Distiller Ryan Christiansen

When Barr Hill head distiller Ryan Christiansen met beekeeper Todd Hardie back in 2011, Todd was making wines from fruit and honey, and Ryan was a fermentation enthusiast who owned a nearby homebrew store. They decided to work together to experiment using raw honey in distillation. Since honey is heavy and sticky, it can be a challenge to distill with, but the pair felt that the botanical complexity, depth, and balance that honey can lend to craft spirits would make the endeavor well worth it and to proving their point, today Barr Hill is an eco-friendly distillery that produces spirits using raw honey in Montpelier, Vermont.

 

Protecting the Bees

Barr Hill Gin with bees

Vermont beekeeping photo credit Joey Jones

Naturally, since bees are responsible for creating an important raw material for the distillery, the Barr Hill team is passionate about protecting them. For several years, they have been celebrating Bee’s Knees Week: an initiative focused on saving bees and highlighting the cocktail by the same name. “During the week, thousands of bars and restaurants around the country offer a Bee’s Knees,” explains Sam Nelis, Barr Hill’s Landcrafted Educator. “People are encouraged to enjoy a Bee’s Knees cocktail at their favorite bars or restaurants, or they can make one at home, and share a photo of it on social media with the hashtag #beeskneesweek and tagging us at @barrhillgin.” Then, Barr Hill partners with one of several non-profit organizations located throughout the U.S. to plant 10 square feet of pollinator habitat, for each image posted. In the last three years alone, Barr Hill has created over half a million square feet of new pollinator habitat.

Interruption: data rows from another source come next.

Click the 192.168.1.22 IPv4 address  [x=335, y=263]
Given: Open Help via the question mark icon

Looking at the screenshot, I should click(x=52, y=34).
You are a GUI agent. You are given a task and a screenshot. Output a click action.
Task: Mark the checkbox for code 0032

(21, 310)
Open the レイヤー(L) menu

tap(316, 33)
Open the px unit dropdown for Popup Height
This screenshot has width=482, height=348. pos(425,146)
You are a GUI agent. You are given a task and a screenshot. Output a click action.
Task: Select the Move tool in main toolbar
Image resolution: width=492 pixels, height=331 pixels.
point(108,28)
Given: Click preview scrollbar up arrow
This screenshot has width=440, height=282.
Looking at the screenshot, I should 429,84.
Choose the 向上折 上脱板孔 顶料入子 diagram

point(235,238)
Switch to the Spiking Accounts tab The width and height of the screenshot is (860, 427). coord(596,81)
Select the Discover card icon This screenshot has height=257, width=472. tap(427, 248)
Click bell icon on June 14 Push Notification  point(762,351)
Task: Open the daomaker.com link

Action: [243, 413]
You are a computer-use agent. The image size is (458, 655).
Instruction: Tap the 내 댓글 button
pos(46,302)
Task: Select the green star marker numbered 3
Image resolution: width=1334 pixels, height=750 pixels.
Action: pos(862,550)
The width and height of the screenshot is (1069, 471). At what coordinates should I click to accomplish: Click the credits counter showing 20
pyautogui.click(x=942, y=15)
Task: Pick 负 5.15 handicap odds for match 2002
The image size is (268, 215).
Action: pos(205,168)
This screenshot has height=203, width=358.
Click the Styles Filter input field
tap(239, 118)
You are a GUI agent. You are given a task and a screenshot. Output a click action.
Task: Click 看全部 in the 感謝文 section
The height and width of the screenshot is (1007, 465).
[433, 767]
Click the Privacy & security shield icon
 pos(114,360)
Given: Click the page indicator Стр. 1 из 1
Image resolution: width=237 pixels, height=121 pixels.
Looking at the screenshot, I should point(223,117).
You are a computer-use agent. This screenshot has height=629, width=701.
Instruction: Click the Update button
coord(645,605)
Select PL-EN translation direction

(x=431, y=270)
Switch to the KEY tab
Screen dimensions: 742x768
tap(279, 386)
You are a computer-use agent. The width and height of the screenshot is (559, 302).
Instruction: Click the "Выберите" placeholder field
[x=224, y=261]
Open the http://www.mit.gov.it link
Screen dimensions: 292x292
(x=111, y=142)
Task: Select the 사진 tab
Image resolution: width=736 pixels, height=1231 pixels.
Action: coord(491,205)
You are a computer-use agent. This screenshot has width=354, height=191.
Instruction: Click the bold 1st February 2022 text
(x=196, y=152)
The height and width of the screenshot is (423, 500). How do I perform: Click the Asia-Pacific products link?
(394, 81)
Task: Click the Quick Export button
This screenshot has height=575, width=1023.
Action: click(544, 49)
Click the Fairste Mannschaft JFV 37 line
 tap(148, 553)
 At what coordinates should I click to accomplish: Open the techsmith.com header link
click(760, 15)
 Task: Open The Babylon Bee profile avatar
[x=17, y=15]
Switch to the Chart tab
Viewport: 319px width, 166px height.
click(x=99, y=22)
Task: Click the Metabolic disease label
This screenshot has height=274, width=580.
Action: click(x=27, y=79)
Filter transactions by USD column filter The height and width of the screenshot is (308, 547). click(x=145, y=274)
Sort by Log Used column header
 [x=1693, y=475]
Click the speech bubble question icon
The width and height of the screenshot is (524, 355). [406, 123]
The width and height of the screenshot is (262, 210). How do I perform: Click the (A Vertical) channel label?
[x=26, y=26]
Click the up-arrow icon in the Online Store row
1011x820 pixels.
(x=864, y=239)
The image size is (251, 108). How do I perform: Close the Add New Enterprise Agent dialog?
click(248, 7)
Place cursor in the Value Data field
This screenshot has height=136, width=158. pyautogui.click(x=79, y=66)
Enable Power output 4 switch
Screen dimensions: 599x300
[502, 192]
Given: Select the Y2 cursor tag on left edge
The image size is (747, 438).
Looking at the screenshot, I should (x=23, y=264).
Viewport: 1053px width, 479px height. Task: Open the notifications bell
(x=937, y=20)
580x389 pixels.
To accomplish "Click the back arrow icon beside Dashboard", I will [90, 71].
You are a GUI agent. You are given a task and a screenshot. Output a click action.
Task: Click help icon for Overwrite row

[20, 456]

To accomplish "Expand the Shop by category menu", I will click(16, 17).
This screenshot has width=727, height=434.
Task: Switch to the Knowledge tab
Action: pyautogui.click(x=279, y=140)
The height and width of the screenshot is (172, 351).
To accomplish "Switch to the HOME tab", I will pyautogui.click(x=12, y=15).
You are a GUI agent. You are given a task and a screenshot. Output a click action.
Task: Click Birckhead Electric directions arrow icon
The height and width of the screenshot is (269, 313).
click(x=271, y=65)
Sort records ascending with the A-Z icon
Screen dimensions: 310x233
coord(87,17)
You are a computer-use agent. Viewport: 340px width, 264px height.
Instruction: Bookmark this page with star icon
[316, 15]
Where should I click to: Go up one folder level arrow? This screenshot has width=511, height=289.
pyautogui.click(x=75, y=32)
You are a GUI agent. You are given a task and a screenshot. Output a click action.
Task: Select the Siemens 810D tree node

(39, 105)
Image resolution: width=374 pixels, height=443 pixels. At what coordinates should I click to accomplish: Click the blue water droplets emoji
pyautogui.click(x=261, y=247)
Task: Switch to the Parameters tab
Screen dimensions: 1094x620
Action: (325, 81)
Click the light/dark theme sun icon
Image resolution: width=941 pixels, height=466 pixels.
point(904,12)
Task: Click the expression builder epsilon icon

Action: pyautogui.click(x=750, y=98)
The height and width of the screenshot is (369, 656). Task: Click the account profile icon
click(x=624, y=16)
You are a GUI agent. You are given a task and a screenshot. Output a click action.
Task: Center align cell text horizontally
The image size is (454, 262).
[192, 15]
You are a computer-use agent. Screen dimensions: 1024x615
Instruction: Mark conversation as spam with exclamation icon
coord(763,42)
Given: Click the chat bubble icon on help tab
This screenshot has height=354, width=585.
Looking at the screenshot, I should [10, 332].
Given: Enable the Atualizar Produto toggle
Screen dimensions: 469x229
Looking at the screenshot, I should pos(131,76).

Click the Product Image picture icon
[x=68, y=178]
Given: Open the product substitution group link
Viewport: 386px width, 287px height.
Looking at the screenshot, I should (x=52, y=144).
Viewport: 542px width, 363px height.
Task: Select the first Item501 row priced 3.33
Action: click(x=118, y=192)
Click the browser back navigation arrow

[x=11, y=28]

The planting is a multi-step process that takes a couple years. “First they have to till and prep the soil, then cover crop it for the first season,” Sam explains. It can take between two and three years to see the full benefits, but in the habitats that have had time to mature, the team has seen upwards of a 10x increase in pollinator activities. “Not just bees, but all native pollinators which are essential to biodiversity and ecological health.”

 
Barr Hill gins and vodka

Barr Hill gins and vodka

Crafting award winning spirits

Barr Hill currently produces three spirits – Barr Hill GinBarr Hill Reserve Tom Cat Gin, and Barr Hill Vodka. The vodka, which won a gold medal in this year’s New York International Spirits Competition, is distilled entirely from honey, and it takes about four pounds to make every bottle. It is distilled just twice and undergoes minimal filtration. The gins are finished with a touch of raw honey. “Leaving the honey raw before bottling captures the full flavor of the countless botanicals foraged by the bees along their pollination journey,” Sam says. “It adds a full-bodied mouthfeel and provides a beautiful balance and harmony to the dry, resinous juniper which turns some people away from gin.” Still, the juniper is bold enough to please those who prefer the London-dry styles.

 

Built on sustainability

Mixing a cocktail with Barr Hill gin

Mixing a cocktail photo credit Joey Jones

In 2019, the Barr Hill team moved into a new home. “Designing and building our new distillery from the ground up allowed us to implement sustainability into every facet of our operation,” Sam says. They installed solar panels and use a thermal banking system to repurpose hot water from the distillation process. Plus, distillery waste is transformed into a biofuel that can generate yet more energy. “Raw waste from the distillery and bar are composted at a local farm and we send spent stillage to a nearby biodigester which converts it into renewable methane to power our town,” says Sam.

At the core of Barr Hill’s mission is to use the still as a tool to reconnect cocktail culture to agriculture. “Transparency and paying a fair price for raw ingredients for distillation from responsible farmers lifts up our hardworking landscape and helps break harmful cycles of monoculture and intense pesticide use found in the majority of raw ingredients in the spirits industry,” Sam says. “It’s not enough to try to minimize our environmental impact, we must seek to leave the landscape, the rivers and forests, better than we’ve inherited them.”